Cool Science: Using Electricity to Fight Corrosion

It’s a basic fact of science: when steel pipelines are buried underground, corrosion inevitably occurs.

So how do we ensure the integrity, safety, and reliability of our underground natural gas pipelines, which are made of steel?

To fight corrosion, we employ a technique called cathodic protection, which literally uses electrical currents to prevent rust.

With cathodic protection, a flow of electrical current is applied from an external source – a rectifier – through the ground and onto the steel pipe. The protective current changes the environment around the steel, stopping the corrosion reaction.

Here’s an interesting fact: if steel pipes have cathodic protection and maintained within safety standards, they can last forever. How’s that for safety?

6,500 Miles

The SDG&E System Protection Team, comprising 18 technicians, works year-round to repair and maintain the gas distribution system to prevent leaks. Their critical work involves driving more than 200,000 miles per year for inspections and construction on more than 6,500 miles of steel gas pipelines, which are spread throughout San Diego County.

A Typical Day

A typical day for the team consists of monitoring the cathodic protection system, taking reads on the equipment which monitors the current, troubleshooting and ensuring everything is within the levels they should be. When walking around your neighborhood, you may notice metal boxes mounted to utility poles. Those are cathodic protection rectifiers. The rectifiers put a small amount of direct current onto our steel pipes underground to protect the pipes from corrosion. We monitor and survey these rectifiers on a regular basis to ensure the integrity of our pipelines.

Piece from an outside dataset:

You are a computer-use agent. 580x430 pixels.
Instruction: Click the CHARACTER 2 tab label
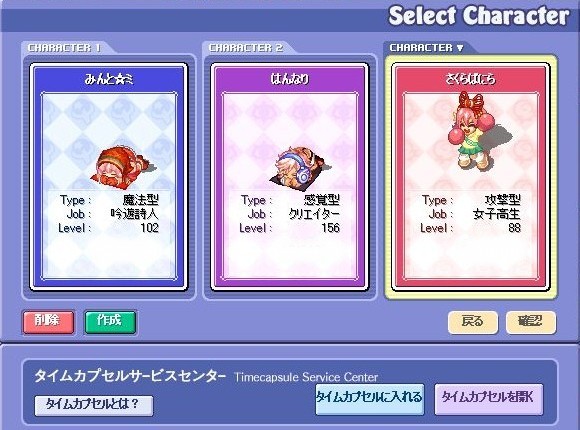pos(246,48)
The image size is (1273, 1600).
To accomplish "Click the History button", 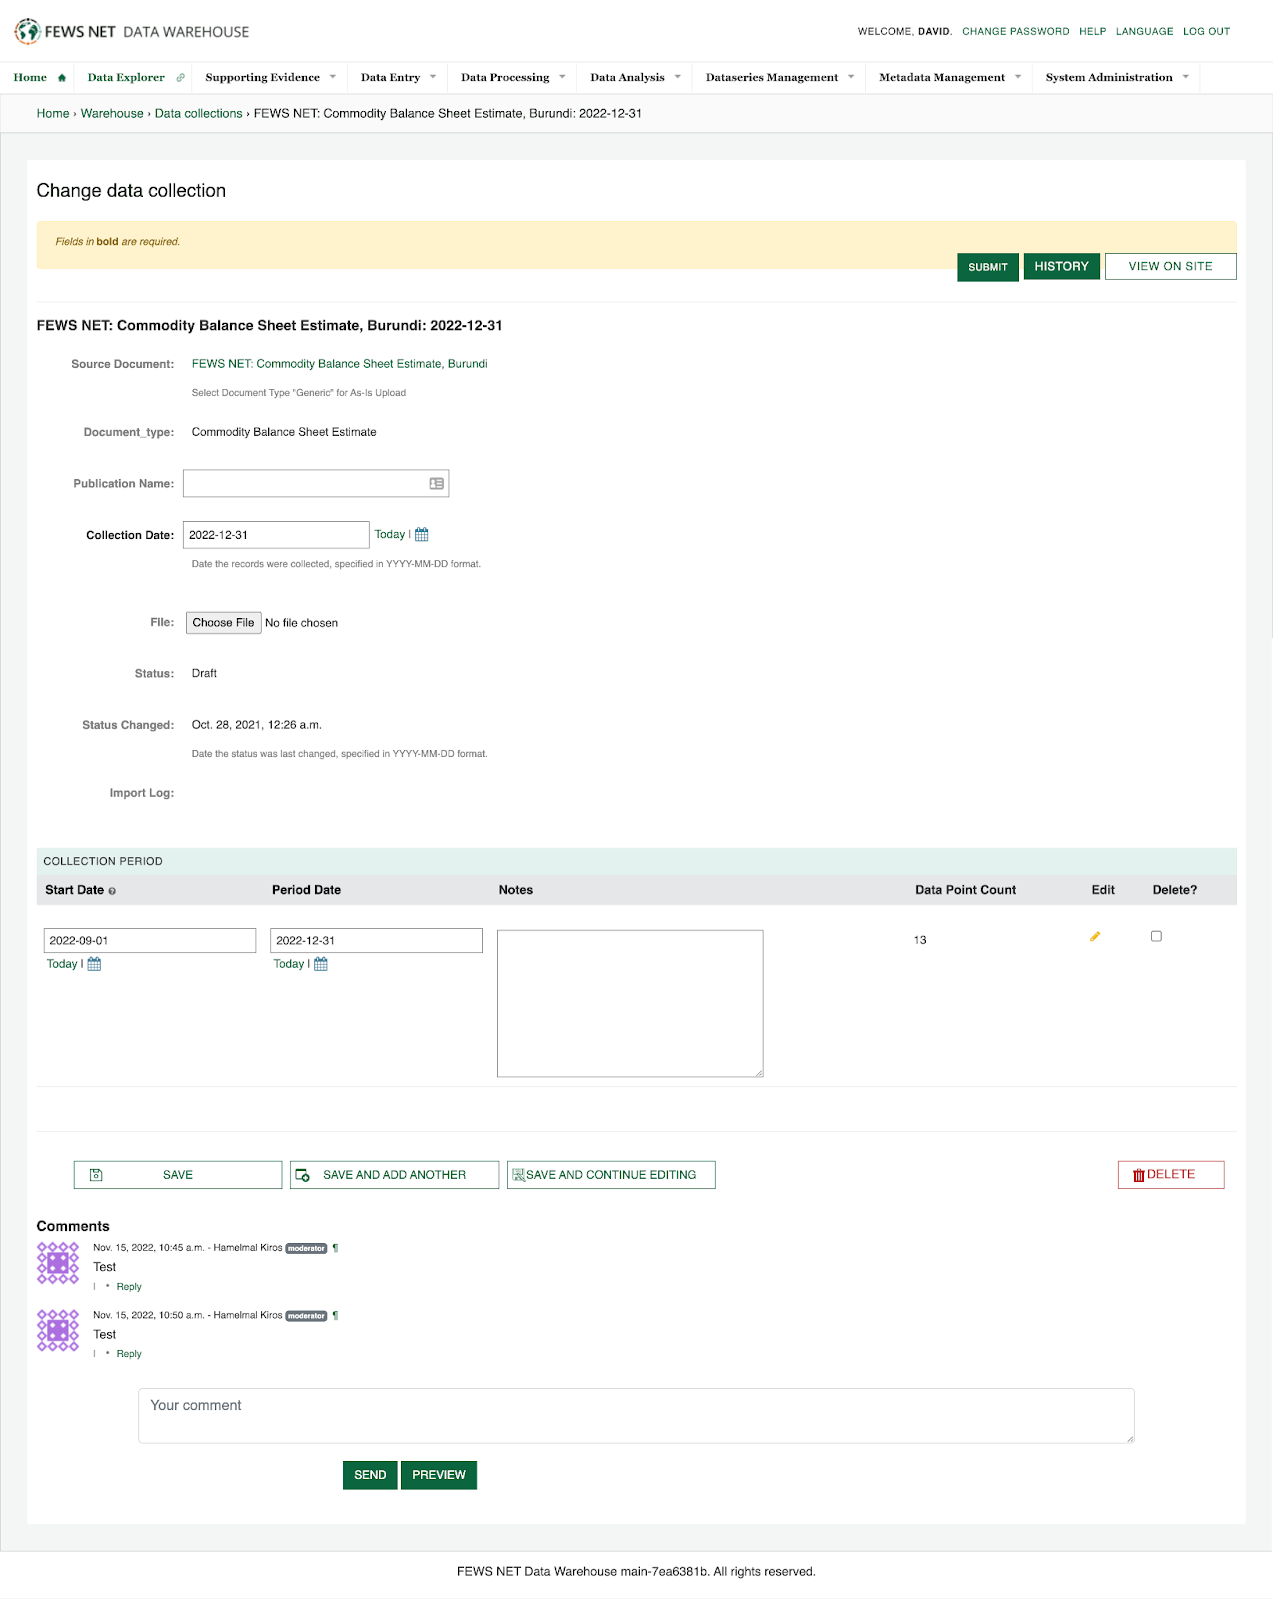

All of SDG&E Cathodic Electricians are certified by the National Association of Corrosion Engineers.

As a 17-year veteran of SDG&E, Cathodic Protection Electrician Michael Nelson finds the day-to-day work rewarding.

“My favorite part of the job is interacting with customers. It’s the best part of my day. When you work by yourself and someone wants to come up and talk to you and ask questions, I find that very rewarding to explain to customers how what I’m doing helps to keep them safe.”